Он повернулся ко мне; взгляд его был растерянный, в нем была такая мука. Лицо недоуменное, испуганное, страдальческое, словно он упал со звезды. Ни вы, ни я никогда не будем так глядеть. Он сильно вздрогнул, как будто холодный палец коснулся его сердца. Потом он вздохнул.
Я был настроен не особенно милостиво. Он провоцировал меня своими противоречивыми признаниями.
— Печально, что вы не знали раньше, — сделал я нехорошее замечание.

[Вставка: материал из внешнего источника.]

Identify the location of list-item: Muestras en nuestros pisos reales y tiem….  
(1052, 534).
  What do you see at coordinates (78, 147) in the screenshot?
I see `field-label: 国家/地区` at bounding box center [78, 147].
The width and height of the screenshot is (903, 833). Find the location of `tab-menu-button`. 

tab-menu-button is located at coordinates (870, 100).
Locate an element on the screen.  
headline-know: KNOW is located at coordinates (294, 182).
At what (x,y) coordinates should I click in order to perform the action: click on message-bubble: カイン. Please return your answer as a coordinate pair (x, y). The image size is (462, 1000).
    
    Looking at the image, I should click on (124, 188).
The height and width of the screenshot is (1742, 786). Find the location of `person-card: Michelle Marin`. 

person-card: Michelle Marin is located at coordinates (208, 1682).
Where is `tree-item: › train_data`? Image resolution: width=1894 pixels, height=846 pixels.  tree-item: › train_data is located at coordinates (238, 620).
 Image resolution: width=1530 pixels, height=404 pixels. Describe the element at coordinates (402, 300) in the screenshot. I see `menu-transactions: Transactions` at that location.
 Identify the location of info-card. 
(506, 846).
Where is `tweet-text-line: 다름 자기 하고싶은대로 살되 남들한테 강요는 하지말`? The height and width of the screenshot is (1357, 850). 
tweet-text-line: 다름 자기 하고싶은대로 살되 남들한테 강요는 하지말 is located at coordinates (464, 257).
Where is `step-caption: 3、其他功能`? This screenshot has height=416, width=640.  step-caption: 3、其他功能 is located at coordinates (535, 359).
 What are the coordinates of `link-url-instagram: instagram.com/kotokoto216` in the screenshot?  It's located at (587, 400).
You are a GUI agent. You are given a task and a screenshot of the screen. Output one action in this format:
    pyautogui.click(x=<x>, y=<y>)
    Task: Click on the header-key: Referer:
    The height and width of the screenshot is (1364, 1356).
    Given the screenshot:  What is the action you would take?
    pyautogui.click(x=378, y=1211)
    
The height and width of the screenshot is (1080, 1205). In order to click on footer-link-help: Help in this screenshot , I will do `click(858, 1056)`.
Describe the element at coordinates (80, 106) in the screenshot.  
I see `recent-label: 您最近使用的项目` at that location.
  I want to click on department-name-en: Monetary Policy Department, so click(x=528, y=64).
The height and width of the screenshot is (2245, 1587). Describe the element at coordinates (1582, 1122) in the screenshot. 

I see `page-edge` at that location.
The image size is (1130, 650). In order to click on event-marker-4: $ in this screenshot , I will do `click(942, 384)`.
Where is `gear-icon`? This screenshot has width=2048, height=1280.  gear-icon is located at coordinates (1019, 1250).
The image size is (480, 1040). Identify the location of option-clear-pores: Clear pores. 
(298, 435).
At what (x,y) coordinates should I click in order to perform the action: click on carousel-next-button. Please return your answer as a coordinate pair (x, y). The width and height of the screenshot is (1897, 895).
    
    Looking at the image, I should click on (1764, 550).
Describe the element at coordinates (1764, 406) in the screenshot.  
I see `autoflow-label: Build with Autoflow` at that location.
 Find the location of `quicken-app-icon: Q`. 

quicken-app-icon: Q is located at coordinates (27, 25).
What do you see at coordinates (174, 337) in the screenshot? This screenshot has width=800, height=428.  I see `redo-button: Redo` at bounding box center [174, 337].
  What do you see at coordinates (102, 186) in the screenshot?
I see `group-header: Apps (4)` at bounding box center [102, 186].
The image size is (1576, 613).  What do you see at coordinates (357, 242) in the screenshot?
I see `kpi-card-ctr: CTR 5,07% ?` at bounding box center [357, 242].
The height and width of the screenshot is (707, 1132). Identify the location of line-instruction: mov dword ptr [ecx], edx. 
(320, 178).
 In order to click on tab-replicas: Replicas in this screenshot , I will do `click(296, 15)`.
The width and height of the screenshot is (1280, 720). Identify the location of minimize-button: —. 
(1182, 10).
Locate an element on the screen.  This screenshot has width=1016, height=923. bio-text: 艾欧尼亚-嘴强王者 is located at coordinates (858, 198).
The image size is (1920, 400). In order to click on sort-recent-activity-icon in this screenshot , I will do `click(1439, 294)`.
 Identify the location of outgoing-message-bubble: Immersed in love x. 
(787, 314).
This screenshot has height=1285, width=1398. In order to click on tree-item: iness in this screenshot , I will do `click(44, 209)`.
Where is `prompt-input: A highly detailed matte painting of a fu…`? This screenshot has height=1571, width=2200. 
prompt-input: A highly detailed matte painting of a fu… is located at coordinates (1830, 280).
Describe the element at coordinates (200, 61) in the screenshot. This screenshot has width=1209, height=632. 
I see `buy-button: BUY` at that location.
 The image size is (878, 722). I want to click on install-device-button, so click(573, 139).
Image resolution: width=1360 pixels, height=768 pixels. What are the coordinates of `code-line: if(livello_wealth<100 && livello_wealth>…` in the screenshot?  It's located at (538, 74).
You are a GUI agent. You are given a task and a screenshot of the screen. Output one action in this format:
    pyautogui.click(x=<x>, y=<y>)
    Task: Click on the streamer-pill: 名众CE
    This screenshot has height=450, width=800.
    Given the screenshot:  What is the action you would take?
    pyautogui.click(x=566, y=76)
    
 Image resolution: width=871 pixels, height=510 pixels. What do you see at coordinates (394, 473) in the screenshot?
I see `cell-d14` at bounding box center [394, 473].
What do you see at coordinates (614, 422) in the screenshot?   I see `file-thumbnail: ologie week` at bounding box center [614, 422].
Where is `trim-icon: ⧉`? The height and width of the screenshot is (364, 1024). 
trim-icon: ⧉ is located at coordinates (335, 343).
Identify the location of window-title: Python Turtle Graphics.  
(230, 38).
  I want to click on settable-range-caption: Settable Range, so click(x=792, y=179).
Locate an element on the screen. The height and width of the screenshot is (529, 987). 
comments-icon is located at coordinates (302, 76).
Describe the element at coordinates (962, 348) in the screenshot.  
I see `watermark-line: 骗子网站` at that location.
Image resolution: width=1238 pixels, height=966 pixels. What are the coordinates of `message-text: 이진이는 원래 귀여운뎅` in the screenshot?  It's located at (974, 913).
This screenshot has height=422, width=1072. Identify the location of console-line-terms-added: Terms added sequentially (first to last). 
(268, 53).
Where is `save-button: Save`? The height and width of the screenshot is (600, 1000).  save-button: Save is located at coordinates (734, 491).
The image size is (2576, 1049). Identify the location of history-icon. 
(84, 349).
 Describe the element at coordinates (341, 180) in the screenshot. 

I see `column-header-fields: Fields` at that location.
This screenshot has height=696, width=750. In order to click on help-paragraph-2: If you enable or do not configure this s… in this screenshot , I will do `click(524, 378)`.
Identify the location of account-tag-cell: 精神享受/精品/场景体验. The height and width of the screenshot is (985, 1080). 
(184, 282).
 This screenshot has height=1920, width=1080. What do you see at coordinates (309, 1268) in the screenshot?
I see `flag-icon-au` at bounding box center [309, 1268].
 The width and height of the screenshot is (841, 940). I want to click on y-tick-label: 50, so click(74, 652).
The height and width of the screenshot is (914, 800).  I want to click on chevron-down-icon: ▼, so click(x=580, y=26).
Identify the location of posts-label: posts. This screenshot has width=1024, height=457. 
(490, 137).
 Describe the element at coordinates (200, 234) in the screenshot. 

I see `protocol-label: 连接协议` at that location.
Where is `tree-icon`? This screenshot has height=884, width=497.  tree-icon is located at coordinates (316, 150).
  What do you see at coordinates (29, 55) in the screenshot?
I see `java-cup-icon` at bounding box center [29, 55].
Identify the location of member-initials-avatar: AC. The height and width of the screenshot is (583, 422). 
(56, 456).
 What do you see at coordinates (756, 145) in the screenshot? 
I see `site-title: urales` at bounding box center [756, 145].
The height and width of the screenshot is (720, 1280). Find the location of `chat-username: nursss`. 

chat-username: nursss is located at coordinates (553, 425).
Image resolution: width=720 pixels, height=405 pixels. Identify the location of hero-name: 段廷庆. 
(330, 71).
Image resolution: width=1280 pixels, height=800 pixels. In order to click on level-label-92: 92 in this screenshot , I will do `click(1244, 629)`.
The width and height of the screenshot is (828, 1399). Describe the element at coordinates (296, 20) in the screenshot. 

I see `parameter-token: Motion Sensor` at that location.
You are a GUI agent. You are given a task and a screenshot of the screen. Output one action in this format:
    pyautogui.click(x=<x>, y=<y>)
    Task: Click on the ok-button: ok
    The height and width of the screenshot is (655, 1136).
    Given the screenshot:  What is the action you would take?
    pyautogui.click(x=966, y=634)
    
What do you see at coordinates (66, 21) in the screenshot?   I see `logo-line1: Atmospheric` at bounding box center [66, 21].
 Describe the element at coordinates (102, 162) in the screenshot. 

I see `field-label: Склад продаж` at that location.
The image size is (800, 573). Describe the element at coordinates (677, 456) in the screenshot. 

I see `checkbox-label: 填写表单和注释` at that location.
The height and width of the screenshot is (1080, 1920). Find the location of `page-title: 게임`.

Но вероломная стрела упала, не причинив вреда, упала к его ногам, а он не подумал о том, чтобы ее поднять. Быть может, он даже ее и не заметил. Развалившись на стуле, он сказал:
— Черт возьми! Говорю вам, она шаталась. Я поднимал лампу вдоль железного клина там, внизу, когда куски ржавчины величиной с мою ладонь упали с переборки. — Он провел рукой по лбу. — Переборка дрожала и шаталась, как живая, когда я смотрел на нее.